--- EXERCISE INPUT ---

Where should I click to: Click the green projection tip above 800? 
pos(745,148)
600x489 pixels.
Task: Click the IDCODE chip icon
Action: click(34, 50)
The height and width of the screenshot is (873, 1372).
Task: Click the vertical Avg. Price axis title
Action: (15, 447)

---

Every entry should be printed again exactly as written.

§ **RESULT OF THIS TASK**
Where should I click to: Click the green projection tip above 800? 
pos(745,148)
600x489 pixels.
Task: Click the IDCODE chip icon
Action: click(34, 50)
The height and width of the screenshot is (873, 1372).
Task: Click the vertical Avg. Price axis title
Action: (15, 447)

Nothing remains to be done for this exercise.